Dosen Prodi Perpustakan dan Sains Infromasi, Fikom Unpad, Samson CMS, M.I.Kom mengatakan bahwa nenek moyang pada masa terdahulu selalu melakukan upaya-upaya untuk mencegah suatu bencana. Misalnya saja ada beberapa tradisi di masa lampau yang biasanya igunakan untuk mencegah suatu bencana, menanam tanaman di sekitar rumah dan di wilayah kampung.
Menurut Samson, tanaman tersebut nantinya dapat digunakan untuk bahan obat-obatan dan juga persediaan pangan. Lebih lanjut, Samson mengatakan bahwa tradisi tersebut berkaitan dengan upaya pencegahan suatu bencana.

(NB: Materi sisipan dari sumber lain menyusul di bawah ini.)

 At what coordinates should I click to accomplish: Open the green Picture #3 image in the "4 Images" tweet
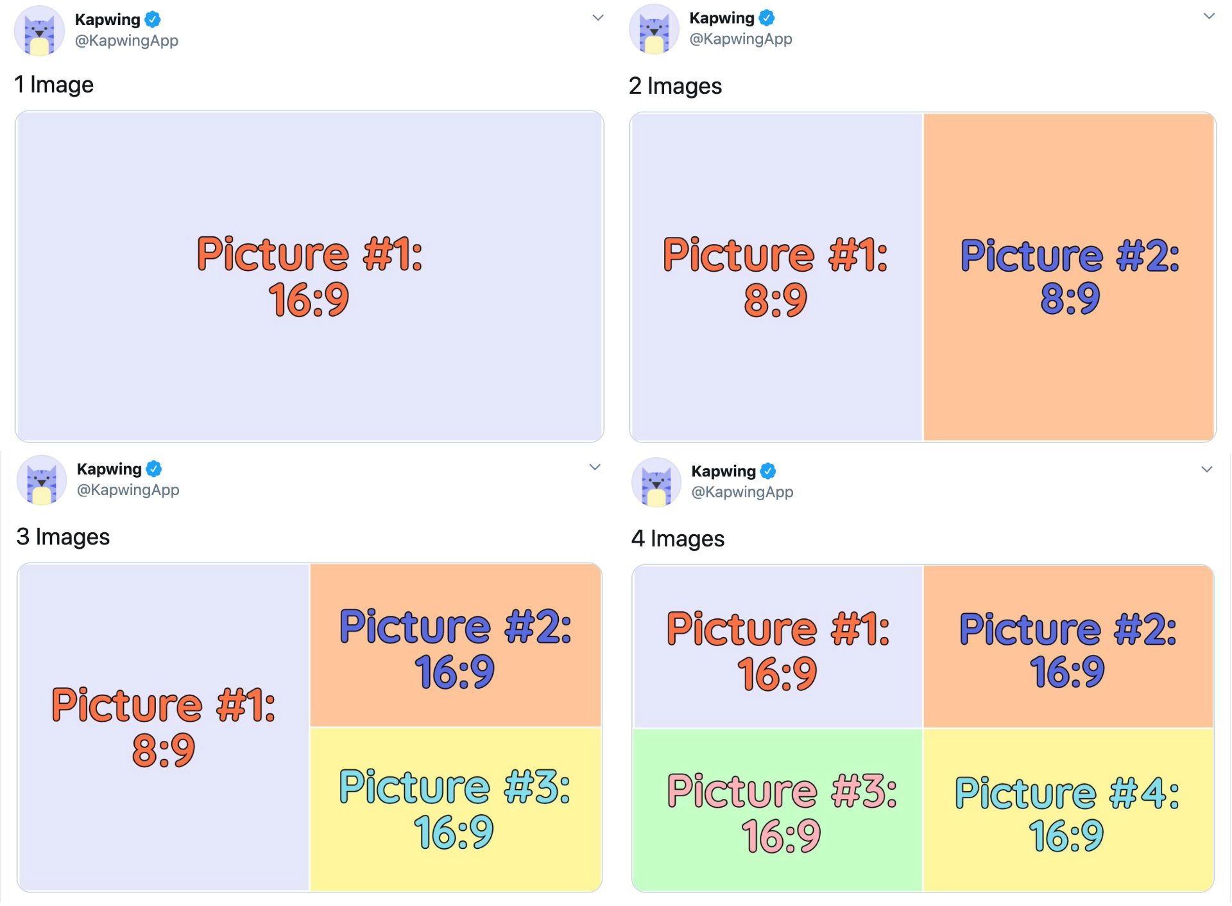(x=777, y=810)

“Menanam tanaman ini berhubungan dengan pencegahan karena mereka punya tradisi, misal di Sumedang Rancakalong ada tradisi Ngaraksa, ada juga tradisi Hajat Lembur, Hajat Laut, Serentaun, dan lain-lain,” ungkap Samson yang dilansir dari Pikiranrakyat.com.
Samson mengatakan pada akhir 2019, masyarakat Cipatujah, Tasikmalaya melakukan tradisi Hajat Lembur sebagai langkah pencegahan bencana. Tradisi tersebut dilakukan lantaram manuskrip dan tradisi lisan menyebutkan jika bulan Muharam bertepatan sengan September, maka akan terjadi sebuah bencana yang cukup besar.
Perhitungan waktu melalui tradisi tersebut sudah dikaji dan diselidiki oleh para peneliti dari Falkutas Mipa UNPAD. Selain itu, ada beberapa kearifan lokal dalam upaya mencegah bencana yang masih sering dilakukan hingga saat ini. Salh staunya adalah lima pandangan hidup orang Sunda yang hingga kini masih diterapkan. Lima pandangan hidup orang Sunda tersebut adalah manusia sebagai pribadi, manusia dengan masyarakat, manusia dengan alam, manusia dengan Tuhan dan manusia dalam mengejar kemajuan lahir dan kepuasan batin. (MA)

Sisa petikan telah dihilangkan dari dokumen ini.